Consultaram a fisioterapeuta, que já via melhora em crianças que tomavam canabidiol, com menos convulsões. Foi ela quem indicou Eduardo Faveret, médico pioneiro na prescrição de Cannabis, que receitou um óleo com alto CBD e baixo THC. Goulart foi até a Associação de Apoio à Pesquisa e Pacientes de Cannabis (Apepi), onde recebeu orientação sobre os trâmites com a Anvisa para conseguir autorização de importação, e comprou seu óleo nos EUA.
Os resultados do tratamento vieram rápido. Esther começou a dormir sozinha, a rir, a ter mais interação. Focava melhor em tudo, conseguia ver televisão e mantinha mais a cabeça em pé. Goulart conta que, apesar da melhora da filha, a preocupação aumentou: o óleo era caro, e eles precisaram fazer uma vaquinha para comprar. Faveret indicou uma advogada e eles conseguiram, judicialmente, obrigar o plano de saúde a custear o óleo.
Acompanhamento
Quando Esther fez quatro anos, as convulsões voltaram. Eram várias por dia. Goulart sentiu que precisava de um acompanhamento diário, com ajustes no óleo de acordo com as mudanças comportamentais e físicas de Esther. Amigos recomendaram três nomes: Cris Palácios, terapeuta canábica, o médico Rodrigo Mistrinel e a biomédica Mari Aprile. Com a equipe, Goulart descobriu que o leite de vaca corta o efeito da Cannabis, e substituiu por leite de amêndoas.

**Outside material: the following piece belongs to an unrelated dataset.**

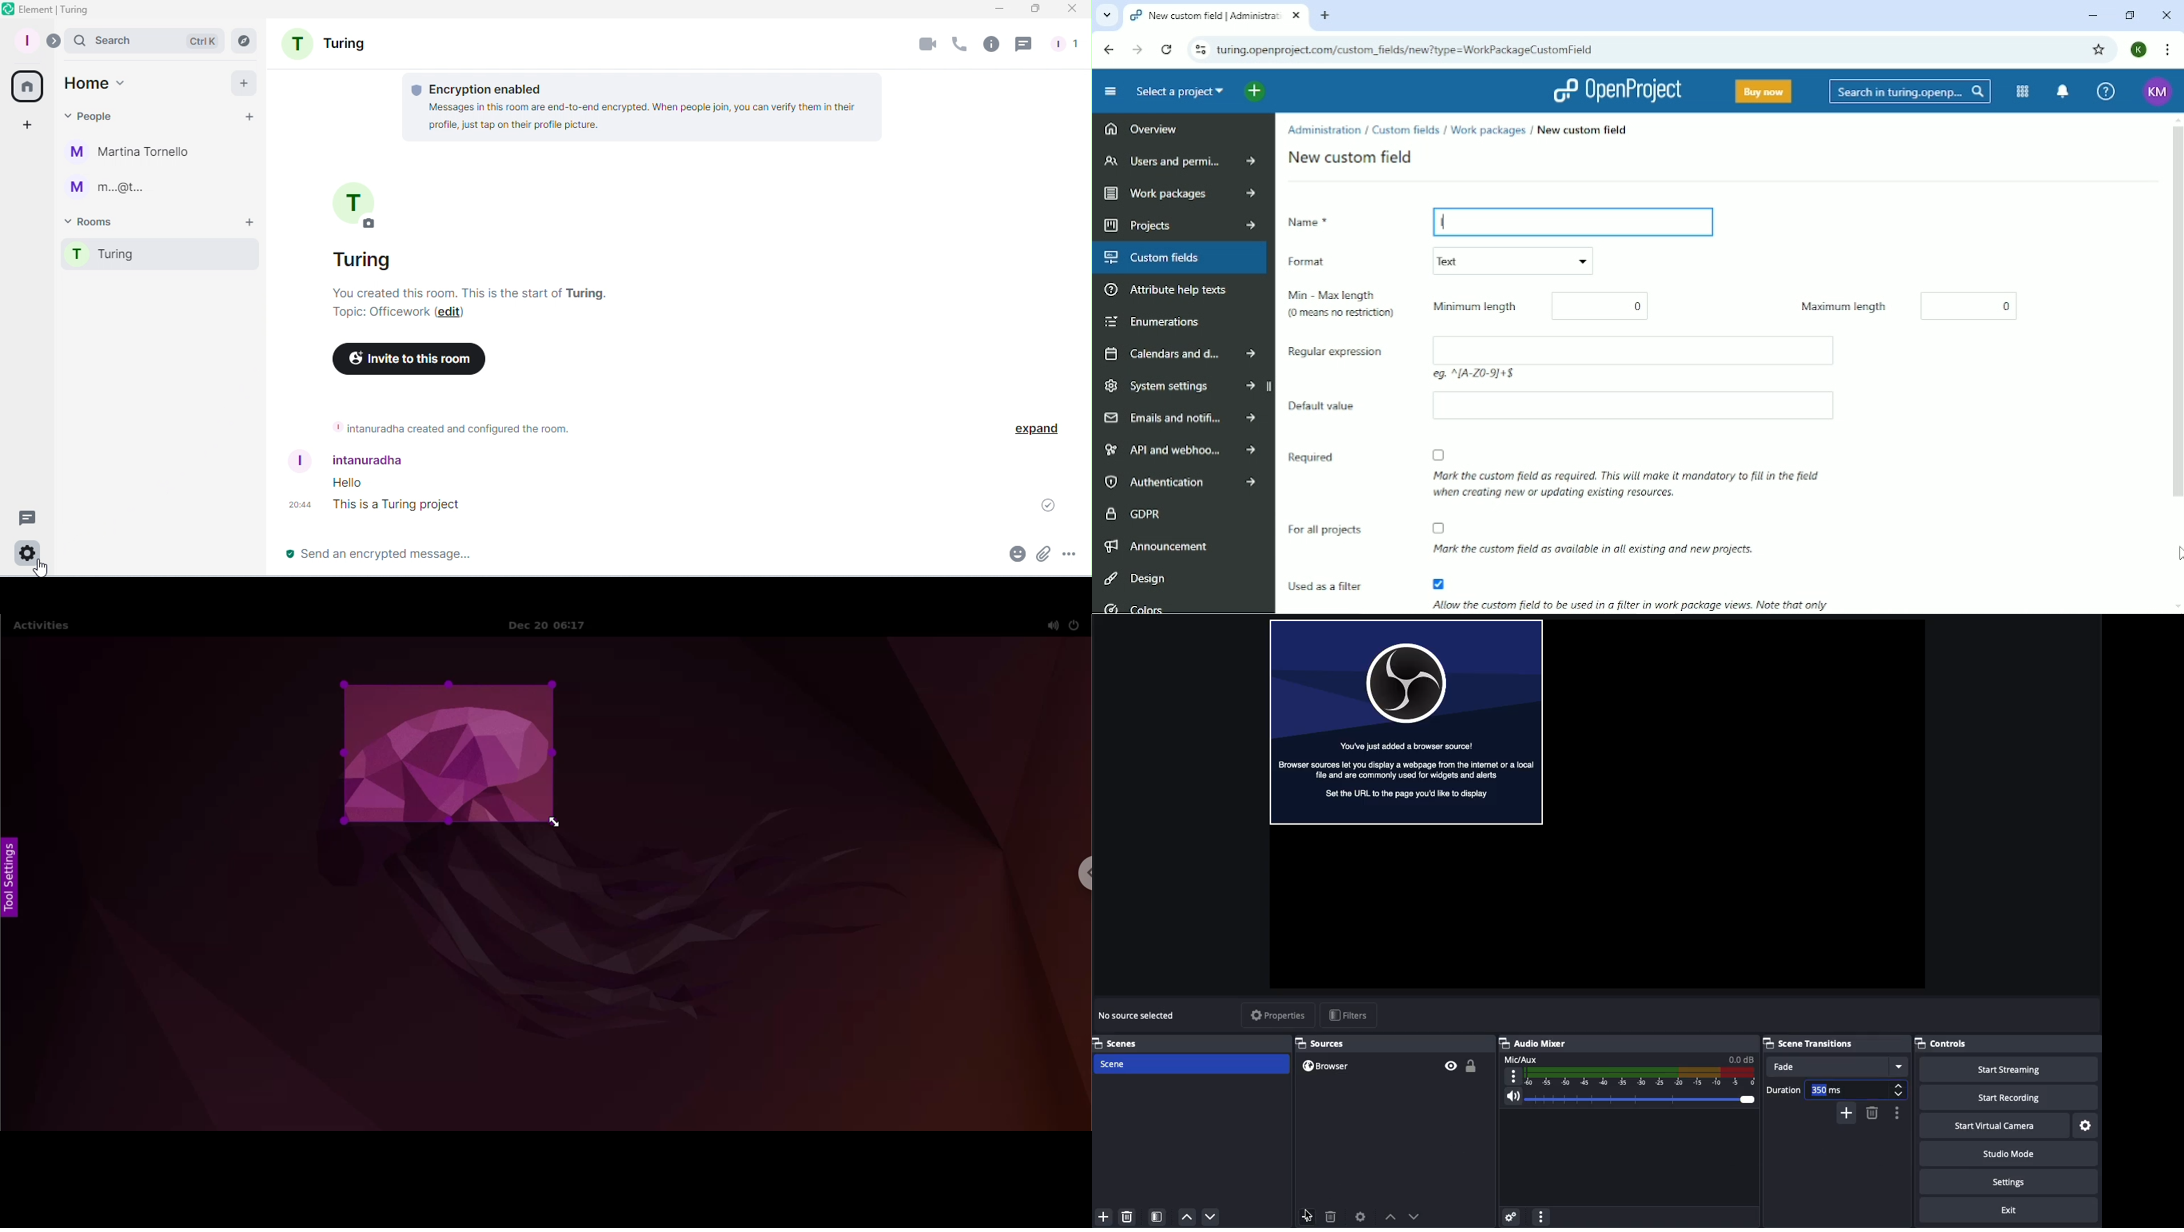 The height and width of the screenshot is (1232, 2184). What do you see at coordinates (1137, 49) in the screenshot?
I see `Forward` at bounding box center [1137, 49].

O óleo de Esther mudou: uma combinação de CBD e canabigerol (CBG). Goulart culpava o THC pelo apetite exagerado de Esther. Mas as duas terapeutas explicaram que nem sempre a substância causa fome. O corpo da menina talvez precisasse de complemento. Indicaram suplementação alimentar e resolveram o problema.

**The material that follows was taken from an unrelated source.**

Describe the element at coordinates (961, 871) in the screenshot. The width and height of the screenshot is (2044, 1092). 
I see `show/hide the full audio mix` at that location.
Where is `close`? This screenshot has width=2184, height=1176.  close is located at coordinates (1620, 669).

Sem remédios alopáticos, agora ela usa dois harmonizantes frequenciais em gel que Goulart massageia no peito e nuca de Esther, um floral de Bach e o suplemento vitamínico.

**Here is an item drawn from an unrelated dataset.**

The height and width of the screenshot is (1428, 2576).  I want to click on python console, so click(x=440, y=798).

Com apenas um mês de acompanhamento diário, Esther bateu a marca de quinze dias sem crise. Segue também na fisioterapia, terapia ocupacional e fonoaudiologia. E coleciona avanços: controla melhor o tronco, fica mais firme no colo e, com esforço, consegue ficar ereta. Mais animada, a espasticidade está sendo controlada, e os pais têm esperança de que ela tenha mais autonomia no futuro. Enquanto isso, mandam relatórios diários para Cris e Mari, para que elas façam ajustes necessários.
Agora que completou quatro anos, os pais planejam fazer em Esther uma rizotomia dorsal seletiva, cirurgia que pretende resolver o problema da espasticidade. A esperança é grande: há muitos relatos de sucesso de crianças voltando a andar e falar.